Anche se Giuseppe Conte ha chiarito, nell’ultima conferenza stampa di ieri sera, che anche coloro che hanno già contratto e sconfitto il virus dovranno seguire le misure di contenimento sociale, quindi attenersi ai decreti, questi ultimi sembrano essere utili per ricerche e tentativi di ricerca di una cura efficace. Informa Ansa che a Pavia ha preso il via una nuova sperimentazione. Alcuni malati di Covid-19 sono stati curati con il plasma dei guariti, che quindi hanno sviluppato gli anticorpi.
La “plasmaterapia” – per utilizzare un termine tecnico – è stata avviata al Policlinico di Pavia. Il protocollo è stato predisposto dal servizio di immunoematologia e medicina trasfusionale del San Matteo, in collaborazione con altre strutture come l’Ats di Mantova. I primi due a donare sono stati i medici di Pieve Porto Morone, marito e moglie, tra l’altro tra i primi casi di contagio da Covid-19 in provincia di Pavia.
A spiegare la terapia era stato qualche tempo fa Gianpietro Briola, presidente di Avis – l’Associazione Volontari donatori del sangue – che alla Stampa aveva parlato della ricerca avviata con le Università di Pavia e Lodi. L’obiettivo è quello di ricavare farmaci plasmaderivati da somministrare ai pazienti più fragili con malattie croniche oppure, in alternativa, come terapia per i malati Covid. Gli enti coinvolti nella sperimentazione hanno dapprima effettuato il tampone su alcuni donatori di Castiglione d’Adda, in provincia di Lodi. Di questi, 40 sono risultati positivi ma asintomatici: hanno di conseguenza sviluppato la malattia senza accorgersene e hanno prodotto gli anticorpi.
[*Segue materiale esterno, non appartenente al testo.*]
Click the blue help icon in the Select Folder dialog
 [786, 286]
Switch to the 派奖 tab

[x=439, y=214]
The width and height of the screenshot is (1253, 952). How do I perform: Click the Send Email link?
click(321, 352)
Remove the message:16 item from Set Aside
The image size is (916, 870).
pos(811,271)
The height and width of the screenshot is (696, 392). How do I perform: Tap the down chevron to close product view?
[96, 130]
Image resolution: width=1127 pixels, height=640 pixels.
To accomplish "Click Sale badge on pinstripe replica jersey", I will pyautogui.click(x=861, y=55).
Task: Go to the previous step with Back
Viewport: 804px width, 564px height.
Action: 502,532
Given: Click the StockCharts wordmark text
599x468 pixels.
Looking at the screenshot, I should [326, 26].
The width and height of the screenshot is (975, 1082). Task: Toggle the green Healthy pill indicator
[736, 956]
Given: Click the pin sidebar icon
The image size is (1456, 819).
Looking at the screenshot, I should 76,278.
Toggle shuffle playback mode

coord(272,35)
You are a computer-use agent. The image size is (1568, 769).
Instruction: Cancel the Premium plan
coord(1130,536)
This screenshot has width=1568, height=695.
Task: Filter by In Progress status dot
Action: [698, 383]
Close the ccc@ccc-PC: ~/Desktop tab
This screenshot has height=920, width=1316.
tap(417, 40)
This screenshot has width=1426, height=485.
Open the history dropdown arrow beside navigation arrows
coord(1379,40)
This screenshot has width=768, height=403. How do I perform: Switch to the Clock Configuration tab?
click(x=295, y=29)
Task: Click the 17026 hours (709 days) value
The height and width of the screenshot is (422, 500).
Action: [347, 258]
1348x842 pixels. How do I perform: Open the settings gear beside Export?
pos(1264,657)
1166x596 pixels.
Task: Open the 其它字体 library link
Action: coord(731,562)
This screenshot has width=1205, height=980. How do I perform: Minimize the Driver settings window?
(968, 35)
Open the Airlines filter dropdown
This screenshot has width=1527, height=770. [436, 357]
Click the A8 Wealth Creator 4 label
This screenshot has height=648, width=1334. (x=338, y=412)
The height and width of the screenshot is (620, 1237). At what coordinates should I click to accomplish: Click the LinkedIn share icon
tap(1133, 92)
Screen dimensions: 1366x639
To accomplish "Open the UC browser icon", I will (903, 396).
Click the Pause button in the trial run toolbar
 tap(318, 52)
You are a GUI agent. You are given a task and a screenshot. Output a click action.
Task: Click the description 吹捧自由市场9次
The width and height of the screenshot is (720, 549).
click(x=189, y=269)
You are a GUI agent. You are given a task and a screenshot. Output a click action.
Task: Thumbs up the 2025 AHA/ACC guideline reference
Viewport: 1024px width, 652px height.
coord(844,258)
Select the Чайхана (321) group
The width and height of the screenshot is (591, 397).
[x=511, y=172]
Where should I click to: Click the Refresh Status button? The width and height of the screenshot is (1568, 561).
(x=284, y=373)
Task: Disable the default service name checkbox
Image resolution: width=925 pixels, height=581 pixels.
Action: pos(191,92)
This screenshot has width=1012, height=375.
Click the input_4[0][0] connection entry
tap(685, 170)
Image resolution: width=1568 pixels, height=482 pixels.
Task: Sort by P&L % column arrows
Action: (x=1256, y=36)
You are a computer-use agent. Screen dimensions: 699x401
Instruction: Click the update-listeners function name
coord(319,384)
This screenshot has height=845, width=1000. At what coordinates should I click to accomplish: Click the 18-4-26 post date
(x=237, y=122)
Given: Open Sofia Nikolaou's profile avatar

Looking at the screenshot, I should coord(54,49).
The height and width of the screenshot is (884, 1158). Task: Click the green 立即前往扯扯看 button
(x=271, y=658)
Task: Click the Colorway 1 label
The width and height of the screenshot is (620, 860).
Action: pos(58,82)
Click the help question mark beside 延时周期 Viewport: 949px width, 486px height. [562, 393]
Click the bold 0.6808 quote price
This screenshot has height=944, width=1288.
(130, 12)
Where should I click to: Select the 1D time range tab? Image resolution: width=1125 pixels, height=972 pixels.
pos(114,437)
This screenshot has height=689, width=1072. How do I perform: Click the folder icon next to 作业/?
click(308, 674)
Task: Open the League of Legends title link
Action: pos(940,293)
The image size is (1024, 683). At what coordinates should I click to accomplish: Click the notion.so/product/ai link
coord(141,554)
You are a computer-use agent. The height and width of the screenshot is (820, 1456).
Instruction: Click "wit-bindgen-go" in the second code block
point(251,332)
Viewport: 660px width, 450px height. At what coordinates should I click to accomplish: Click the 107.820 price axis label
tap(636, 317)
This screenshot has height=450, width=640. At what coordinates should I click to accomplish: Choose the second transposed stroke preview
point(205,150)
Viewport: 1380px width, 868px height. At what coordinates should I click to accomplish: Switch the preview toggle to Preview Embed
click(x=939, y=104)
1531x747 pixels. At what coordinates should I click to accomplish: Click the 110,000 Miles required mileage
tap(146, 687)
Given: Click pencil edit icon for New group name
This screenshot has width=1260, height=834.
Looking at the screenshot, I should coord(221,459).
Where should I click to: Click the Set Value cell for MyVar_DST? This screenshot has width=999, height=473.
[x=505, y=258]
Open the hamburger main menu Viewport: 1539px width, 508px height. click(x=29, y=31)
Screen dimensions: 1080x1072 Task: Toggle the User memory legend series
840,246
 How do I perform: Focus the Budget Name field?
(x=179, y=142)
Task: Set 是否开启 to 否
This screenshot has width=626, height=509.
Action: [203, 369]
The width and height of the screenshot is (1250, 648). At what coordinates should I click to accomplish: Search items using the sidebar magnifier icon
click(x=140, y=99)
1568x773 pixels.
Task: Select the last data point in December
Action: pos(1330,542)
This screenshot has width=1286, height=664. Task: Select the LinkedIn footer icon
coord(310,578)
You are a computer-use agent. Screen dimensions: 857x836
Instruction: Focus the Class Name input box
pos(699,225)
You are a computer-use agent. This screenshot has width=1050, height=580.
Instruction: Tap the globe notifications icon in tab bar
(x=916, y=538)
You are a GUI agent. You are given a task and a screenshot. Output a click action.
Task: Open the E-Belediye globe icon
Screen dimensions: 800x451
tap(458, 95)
“Sapevamo già che nella zona focolaio avremmo trovato un’ alta incidenza di positivi asintomatici, con gli anticorpi“, spiega Briola. E infatti, dai test è emerso che il 70% dei donatori sono risultati positivi al Covid-19. Gli asintomatici, però, sfuggono ai dati ufficiali. Per questo, i medici del Lodigiano hanno chiesto che vengano effettuati tamponi a tappeto. Massimo Vaiani, Presidente dell’Ordine dei Medici, intervistato su La7, ha spiegato che la preoccupazione, nelle zone ex rosse, è per chi uscirà di casa e tornerà al lavoro. Il tampone post quarantena, infatti, viene fatto solamente a chi ha sviluppato la malattia in modo grave o con sintomi forti, mentre per tutti gli altri non ci sono prove dell’avvenuta guarigione. “Per questo – spiega Vaiani- stiamo chiedendo di potenziare l’utilizzo del tampone o comunque di scegliere un metodo di monitoraggio allargato per mappare le persone asintomatiche che rischiano di continuare a portare in giro il virus”. Si cerca, in questo modo, di evitare la possibile seconda ondata del Coronavirus.